BEDSIDE MANNERS: One Doctor's Reflections on the Oddly Intimate Encounters Between Patient and Healer
David Watts, H. David Watts, . . Harmony, $24 (304pp) ISBN 978-1-4000-8051-9
"Sickness brings out the worst in people.... Many of my patients exhibit neurotic behavior.... But generally, their basic attitude is that of prayer—an almost desperate pleading for mercy at the hands of illness." These words by Watts, a poet and commentator on NPR as well as a practicing physician, exemplify his nuanced and thoughtful attitude toward his patients. Both empathetic and practical, Watts relates encounters that have informed his ability to understand, diagnose and treat sickness. In "The Morbius Monster," a youngish man suffering from severe indigestion asks to be heavily sedated during an endoscopy, but even while unconscious resists the procedure.

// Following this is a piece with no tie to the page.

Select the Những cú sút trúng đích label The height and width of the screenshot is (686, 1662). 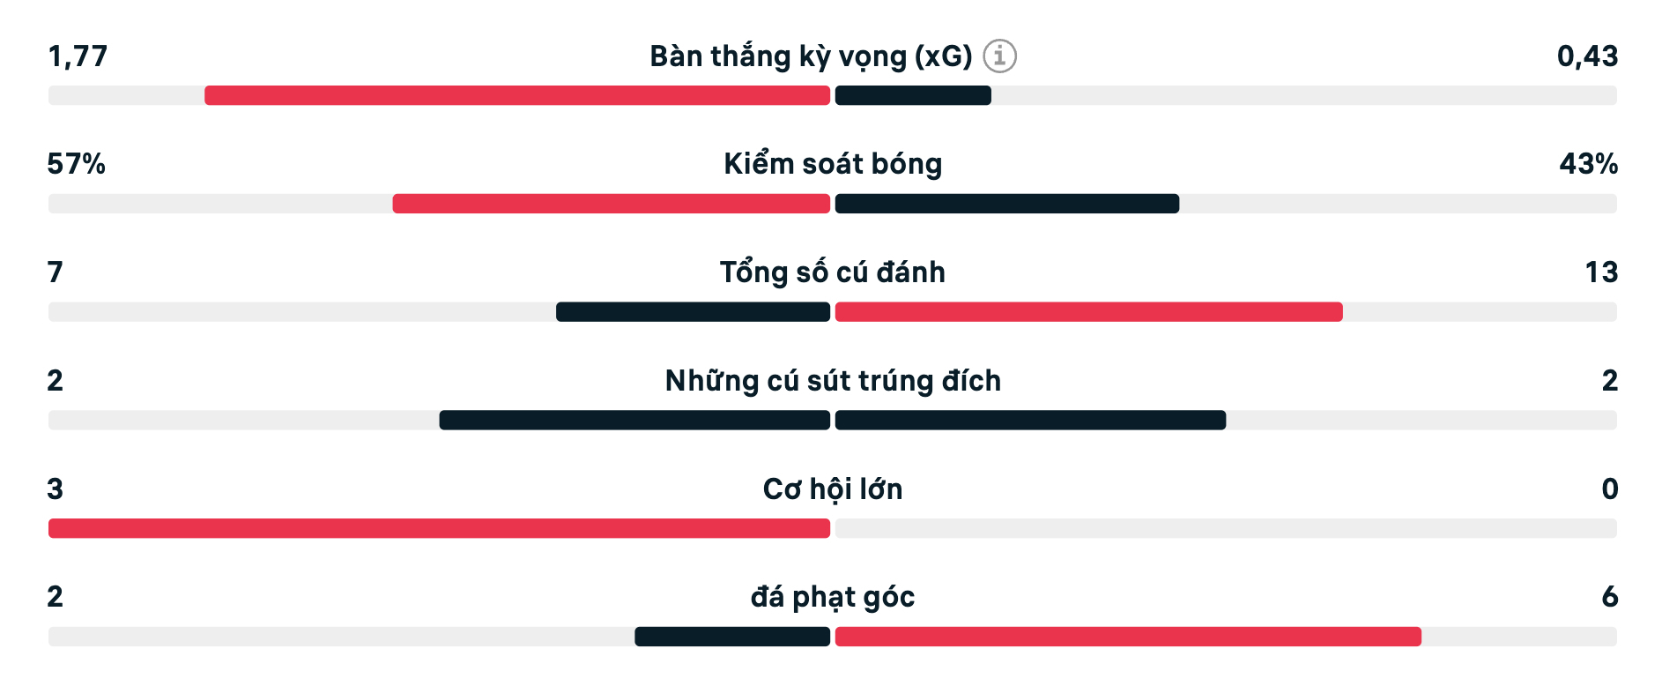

Through intuition and sensitive questioning, Watts elicits an account of early child abuse, and with the patient's cooperation, talks him through a second test with local anesthetic. In another case, Watts describes the day when, beset by the demands of his schedule, he reluctantly went to a convalescent home to visit Codger, an elderly Jewish man who was a garrulous curmudgeon. After listening to Codger's tale of how he came upon the death camps as an American soldier in WWII, Watts concludes that by making the time to see and listen to this patient, he made a human connection. All of the incidents related here, whether sad, frustrating or inconclusive, are unfailingly compelling.